No Problem

A few weeks ago, a friend of mine asked me why I was taking this bridge year, and why I was going to Ecuador to do it. “There are a lot of starving, poor people here. Don’t you think we ought to fix our own problems before we start trying to fix someone else’s?”

This question stopped me for a second. When I decided to apply for this bridge year (at the last minute) I hadn’t even bothered applying to programs set in the United States. Now, there are a lot of reasons for that, including my desire to travel, experience a unique culture, and learn a language, but those reasons couldn’t answer his question.

The best answer, I think, is this: I am not going to Ecuador to fix anything. Read that again, and understand that I mean it 100%. I’ve done the Mexico house building trip a number of times, and it’s a hugely rewarding experience. However, the actual building and knowledge that you’re helping people isn’t the best part. The best part, the part that I fell in love with, the part that influenced me to apply to Global Citizen Year, is making connections and friendships with people from a completely different world than your own. When I first saw how the poorer people in Mexican border cities lived (to be fair, these were the privileged few who legally owned the land they lived on) I was in shock. I couldn’t believe the way they lived, and I’m sure that they would have been equally shocked at the way I live. The trip made me so much more aware of the way that I spend money and the kinds of things I buy. I’m eager to have another experience that makes me change the way I think and live. I want to be a global citizen, as much as a middle class white 18 year old who’s only ever lived in one house can be.
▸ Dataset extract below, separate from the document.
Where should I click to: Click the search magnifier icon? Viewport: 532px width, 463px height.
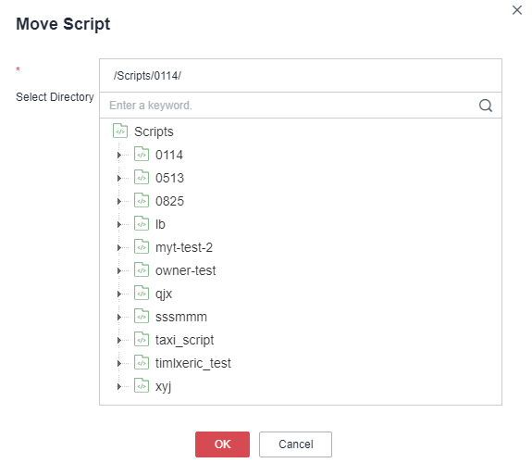click(485, 106)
Now, I do want to help out in the community while I’m there. I will have a different perspective from the people I live with, and that might let me help in a way that no one else has considered yet. Or I might just work hard in my apprenticeship and in the house that hosts me, and try to leave a positive personal impact on the people I meet. I don’t know yet, and that’s ok. I want to be open to the different ways that I can contribute, no matter how small.

I am incredibly excited to be going to Ecuador. This trip is something that I’ve wanted to do for a long time, even if it only became “real” recently. If I can make something better for someone while I’m on this trip, I will be delighted, but in the end I’m not doing it for other people. I’m doing it for myself.